» **ASSIGNMENT**
Output the data as it stands. Each line must match exactly.

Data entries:
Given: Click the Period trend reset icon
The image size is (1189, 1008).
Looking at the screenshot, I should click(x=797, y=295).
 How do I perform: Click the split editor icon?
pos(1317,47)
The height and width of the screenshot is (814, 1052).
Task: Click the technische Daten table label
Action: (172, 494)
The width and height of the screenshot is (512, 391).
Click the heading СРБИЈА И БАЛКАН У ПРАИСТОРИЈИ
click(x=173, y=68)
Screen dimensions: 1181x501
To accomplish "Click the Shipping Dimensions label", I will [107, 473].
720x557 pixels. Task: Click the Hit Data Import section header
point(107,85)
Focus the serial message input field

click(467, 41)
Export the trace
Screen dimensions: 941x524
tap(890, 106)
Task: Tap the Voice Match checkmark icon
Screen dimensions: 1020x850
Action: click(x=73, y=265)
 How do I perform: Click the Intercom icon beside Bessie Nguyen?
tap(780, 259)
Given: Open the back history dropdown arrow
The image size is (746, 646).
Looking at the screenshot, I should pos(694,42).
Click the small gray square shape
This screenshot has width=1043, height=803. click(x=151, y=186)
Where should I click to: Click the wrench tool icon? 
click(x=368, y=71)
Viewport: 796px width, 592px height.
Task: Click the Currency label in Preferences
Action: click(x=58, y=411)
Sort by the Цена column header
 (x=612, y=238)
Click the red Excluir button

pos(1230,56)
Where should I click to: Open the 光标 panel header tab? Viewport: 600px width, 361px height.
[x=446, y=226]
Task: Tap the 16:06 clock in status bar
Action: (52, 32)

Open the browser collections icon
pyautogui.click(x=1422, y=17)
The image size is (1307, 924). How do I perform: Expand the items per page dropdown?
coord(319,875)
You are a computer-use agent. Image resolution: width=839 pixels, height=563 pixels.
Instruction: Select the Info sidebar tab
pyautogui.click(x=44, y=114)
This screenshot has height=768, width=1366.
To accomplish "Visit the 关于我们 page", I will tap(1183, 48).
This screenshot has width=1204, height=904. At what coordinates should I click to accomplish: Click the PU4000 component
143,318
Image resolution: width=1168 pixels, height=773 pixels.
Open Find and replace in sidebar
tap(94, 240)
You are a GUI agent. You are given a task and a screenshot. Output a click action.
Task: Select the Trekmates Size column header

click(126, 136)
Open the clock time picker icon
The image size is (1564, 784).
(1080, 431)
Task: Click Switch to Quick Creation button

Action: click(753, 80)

» **SOLUTION**
Given: Click the Period trend reset icon
The image size is (1189, 1008).
Looking at the screenshot, I should click(x=797, y=295).
 How do I perform: Click the split editor icon?
pos(1317,47)
The height and width of the screenshot is (814, 1052).
Task: Click the technische Daten table label
Action: (172, 494)
The width and height of the screenshot is (512, 391).
Click the heading СРБИЈА И БАЛКАН У ПРАИСТОРИЈИ
click(x=173, y=68)
Screen dimensions: 1181x501
To accomplish "Click the Shipping Dimensions label", I will [107, 473].
720x557 pixels. Task: Click the Hit Data Import section header
point(107,85)
Focus the serial message input field

click(467, 41)
Export the trace
Screen dimensions: 941x524
tap(890, 106)
Task: Tap the Voice Match checkmark icon
Screen dimensions: 1020x850
Action: click(x=73, y=265)
 How do I perform: Click the Intercom icon beside Bessie Nguyen?
tap(780, 259)
Given: Open the back history dropdown arrow
The image size is (746, 646).
Looking at the screenshot, I should pos(694,42).
Click the small gray square shape
This screenshot has width=1043, height=803. click(x=151, y=186)
Where should I click to: Click the wrench tool icon? 
click(x=368, y=71)
Viewport: 796px width, 592px height.
Task: Click the Currency label in Preferences
Action: click(x=58, y=411)
Sort by the Цена column header
 (x=612, y=238)
Click the red Excluir button

pos(1230,56)
Where should I click to: Open the 光标 panel header tab? Viewport: 600px width, 361px height.
[x=446, y=226]
Task: Tap the 16:06 clock in status bar
Action: (52, 32)

Open the browser collections icon
pyautogui.click(x=1422, y=17)
The image size is (1307, 924). How do I perform: Expand the items per page dropdown?
coord(319,875)
You are a computer-use agent. Image resolution: width=839 pixels, height=563 pixels.
Instruction: Select the Info sidebar tab
pyautogui.click(x=44, y=114)
This screenshot has height=768, width=1366.
To accomplish "Visit the 关于我们 page", I will tap(1183, 48).
This screenshot has width=1204, height=904. At what coordinates should I click to accomplish: Click the PU4000 component
143,318
Image resolution: width=1168 pixels, height=773 pixels.
Open Find and replace in sidebar
tap(94, 240)
You are a GUI agent. You are given a task and a screenshot. Output a click action.
Task: Select the Trekmates Size column header

click(126, 136)
Open the clock time picker icon
The image size is (1564, 784).
(1080, 431)
Task: Click Switch to Quick Creation button

Action: click(753, 80)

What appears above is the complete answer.